Chris Dercon über einen der großen Unterschiede zwischen Kunst- und Theaterwelt. Zitiert aus einem Interview mit der NZZ vom 15.11.2017.
Keine Personalentscheidung in der deutschen Kulturlandschaft hat in diesem Jahr so viel Streit provoziert wie die Berufung Chris Dercons zum Intendanten der Berliner Volksbühne. Nun hat endlich sein Programm begonnen. Die erste Inszenierung im Stammhaus der Volksbühne hat Katrin Bettina Müller für die TAZ besucht. Ihren Gesamteindruck beschreibt sie folgendermaßen: "Nie hat man an diesem Abend das Gefühl, dass das Haus seine gewohnte Betriebstemperatur erreicht, dass es hinter den Kulissen, auf der Bühne und in den Köpfen der Zuschauer brummt vor Anstrengung. Nichts erinnert hier an ein überbordendes Spiel, an ein Überlaufen des Fasses der Ideen. Mehr wie die Exerzitien eines Reinigungsrituals fühlt es sich an, ein Leerfegen des Raums, eine langsame Ankunft." Viele Kritiker Dercons pochen schlicht auf die Fortführung der angeblich großartigen Tradition des Hauses. Im Interview mit der Neuen Züricher Zeitung kontert Dercon den Konservatismus seiner Gegner mit folgenden Worten: "Die Volksbühne ist die Geschichte von hundert Jahren Radikalität und von Neubefragung der Konventionen, und wir stehen für Kontinuität."
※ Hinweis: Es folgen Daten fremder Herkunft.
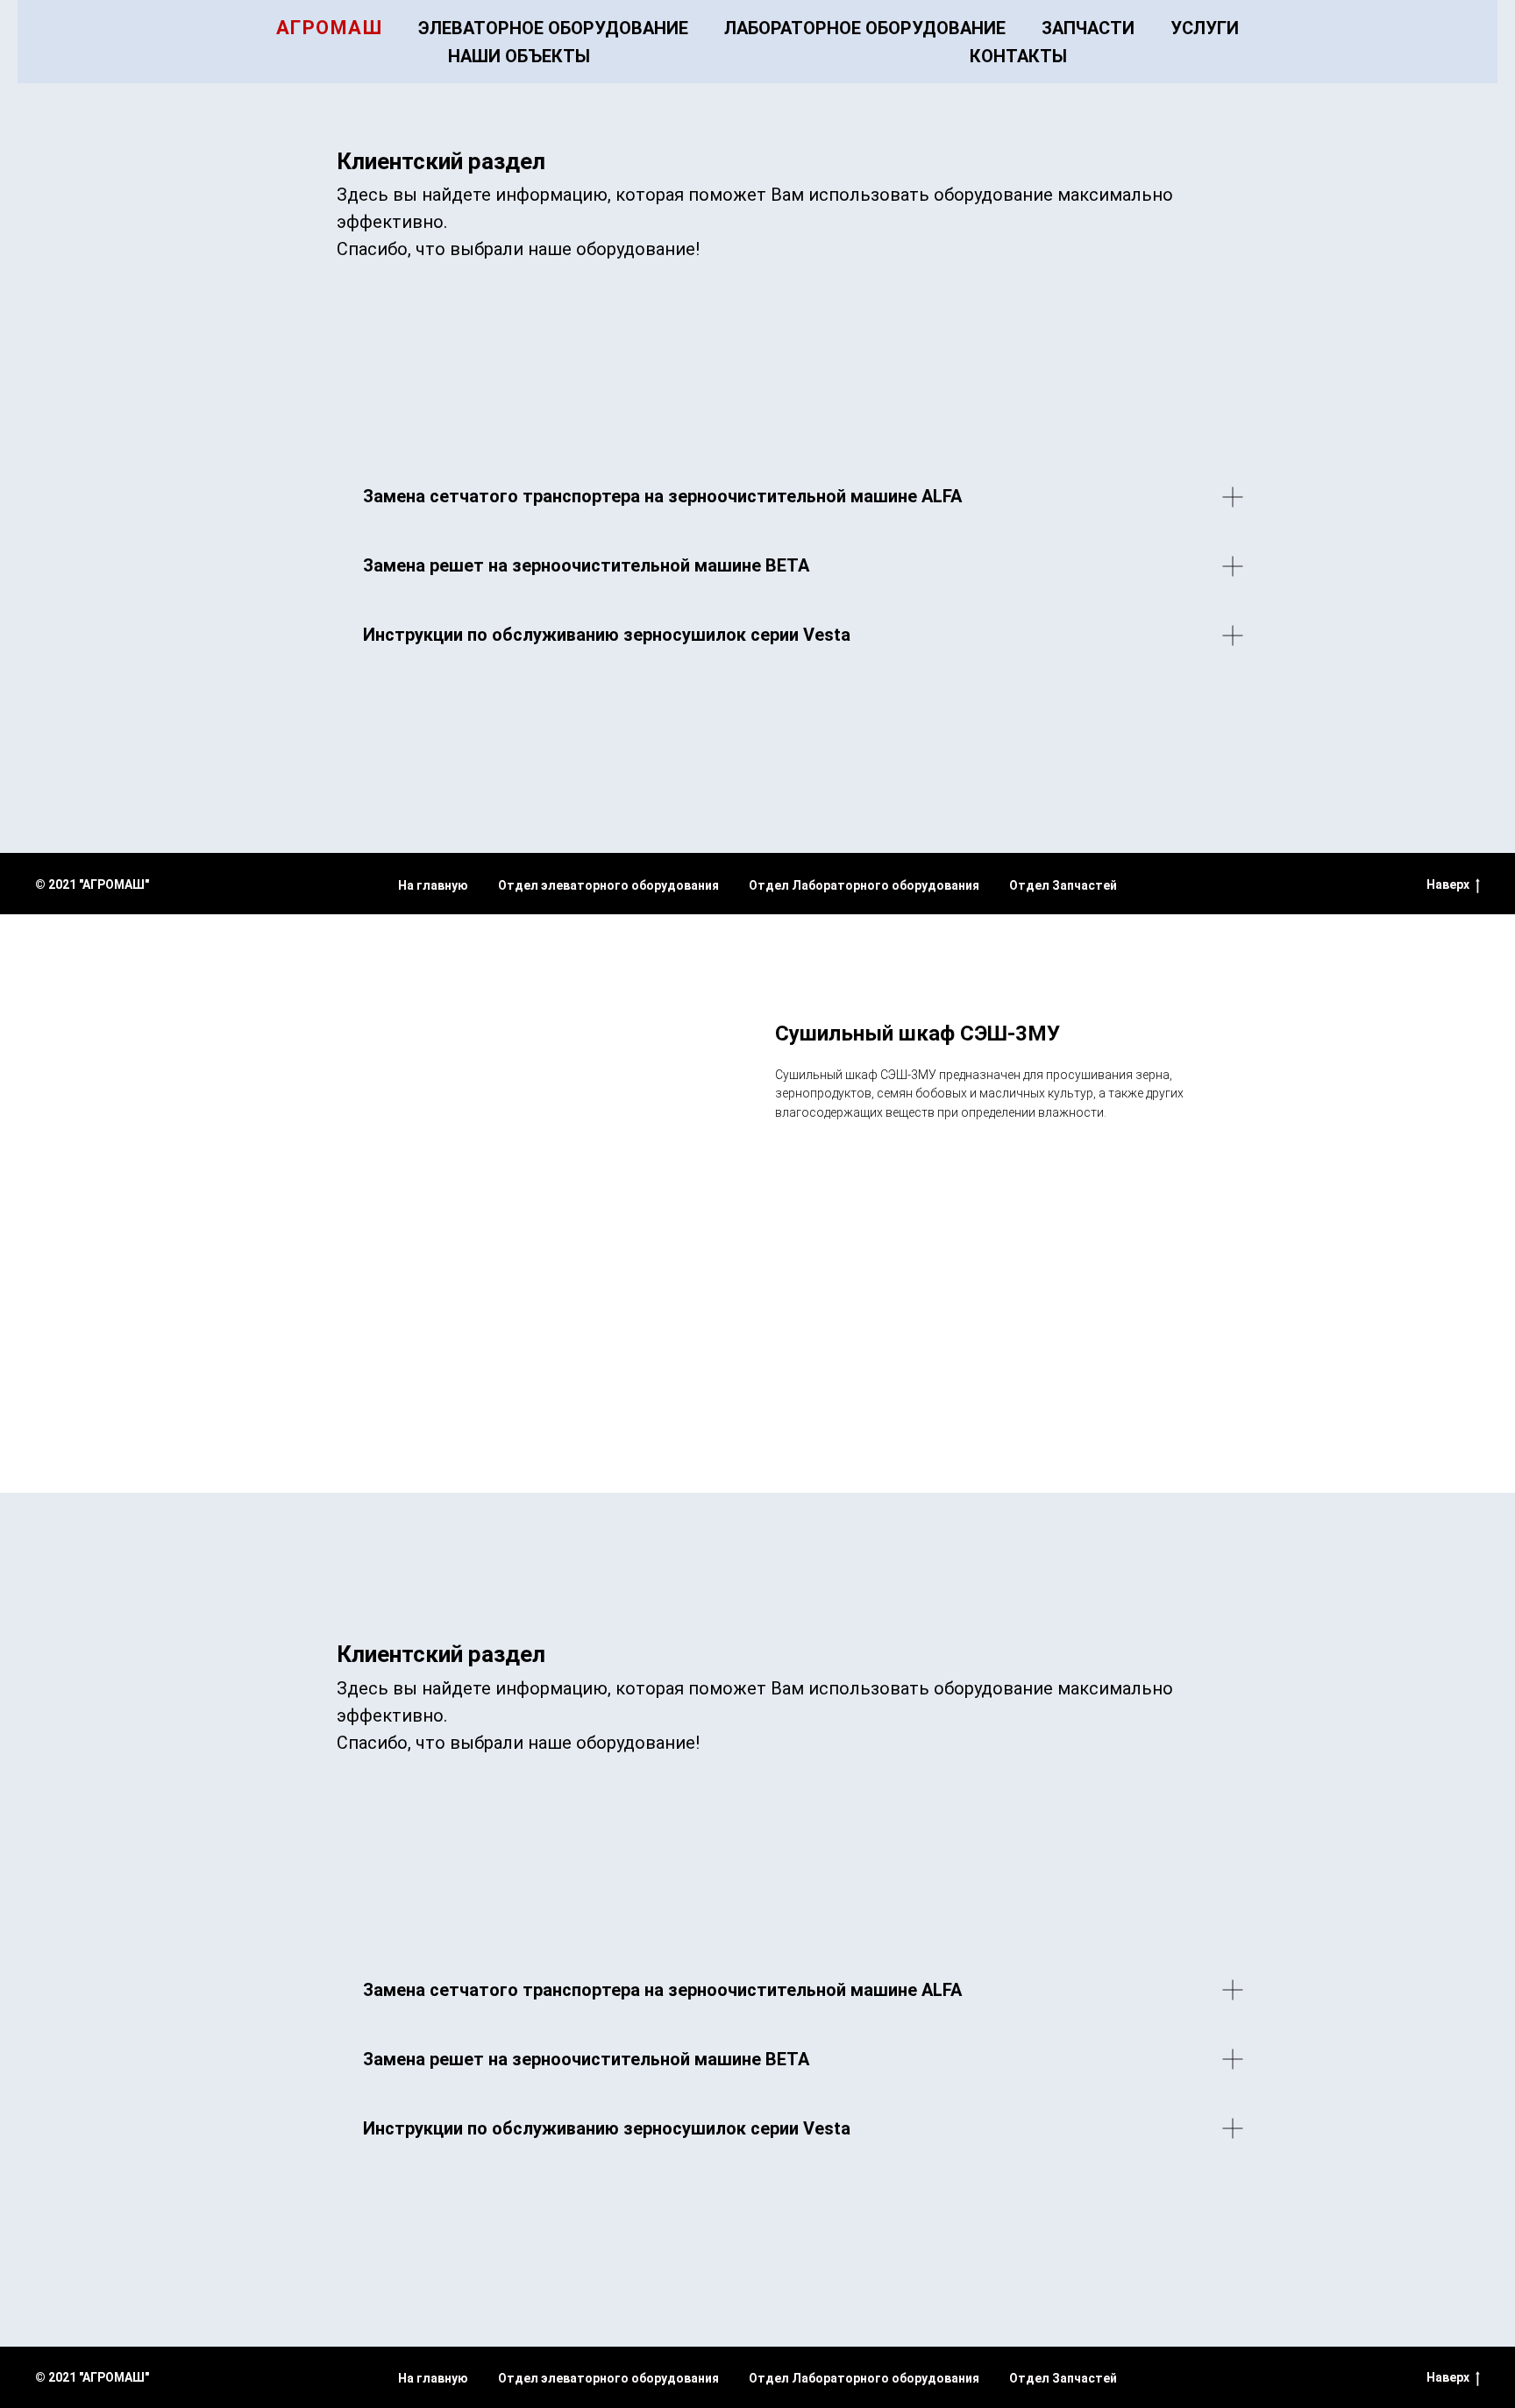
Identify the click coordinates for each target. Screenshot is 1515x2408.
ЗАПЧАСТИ (1088, 28)
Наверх (1447, 884)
Der bisher offensivsten Beitrag zur Sexismus-Debatte im deutschen Kunst- und Kulturbetrieb kommt von der Zeit-Redakteurin Carolin Würfel. In einem offenen Brief nennt sie zahlreiche konkrete Beispiele sexuell übergriffigen Verhaltens einflussreicher Akteure, ohne jedoch Namen zu nennen. Würfel lässt keinen Zweifel daran, dass ihr Brief als Kampfansage zu verstehen ist: "Meine Freundinnen, Bekannten, Kolleginnen, ich, wir haben es satt. In unseren Bäuchen brodelt es. Der Kloß will raus. Wir schützen diese Männer, weil wir ihren Ruf nicht gefährden wollen? Was ist mit dem Leben der Frauen? Mit uns? Mit der Scham und den hässlichen Erinnerungen, die wir seit Jahren mit uns durch [Berlin] schleppen?"An die im Artikel genannten Männer gerichtet schreibt sie: "Ich will Euch nicht vor Gericht sehen. Oder an den Pranger stellen. Aber ich will, dass Ihr wisst, dass wir Euch nicht vergessen haben. Ich will, dass Ihr wisst, dass Ihr und Eure Kumpels Euch ändern müsst. […] Wenn wir uns das nächste Mal auf einer Veranstaltung sehen (und das werden wir ganz sicher), dann werde ich Euch, diesen zehn Männer auf meinem Post-it, nicht rechts und links die Wange küssen. Stattdessen werde ich Euch beim Namen nennen, von diesem offenen Brief erzählen und zu Euch sagen: Der Gastronom, Künstler, Architekt, Verleger, Herausgeber, Anzeigenverkäufer, Journalist, Schriftsteller oder Galerist bist Du." Nur zwei Tage nach Erscheinen des offenen Briefes folgte einen Gegenrede, und zwar von Sabine Rückert, der stellvertretenden Chefredakteurin der Zeit. In ihrem Kommentar kritisiert sie die Beschuldigungen Würfels als unbewiesen und wirft der Autorin vor, sich bloß wichtig machen zu wollen. Für Rückert scheint die ganze Debatte am eigentlichen Punkt vorbei zu gehen. Sie betont immer wieder, dass es sich bei sexueller Übergriffigkeit um ein strafrechtliches Problem handele. So wirkt ihre Argumentation merkwürdig einseitig und verkürzend.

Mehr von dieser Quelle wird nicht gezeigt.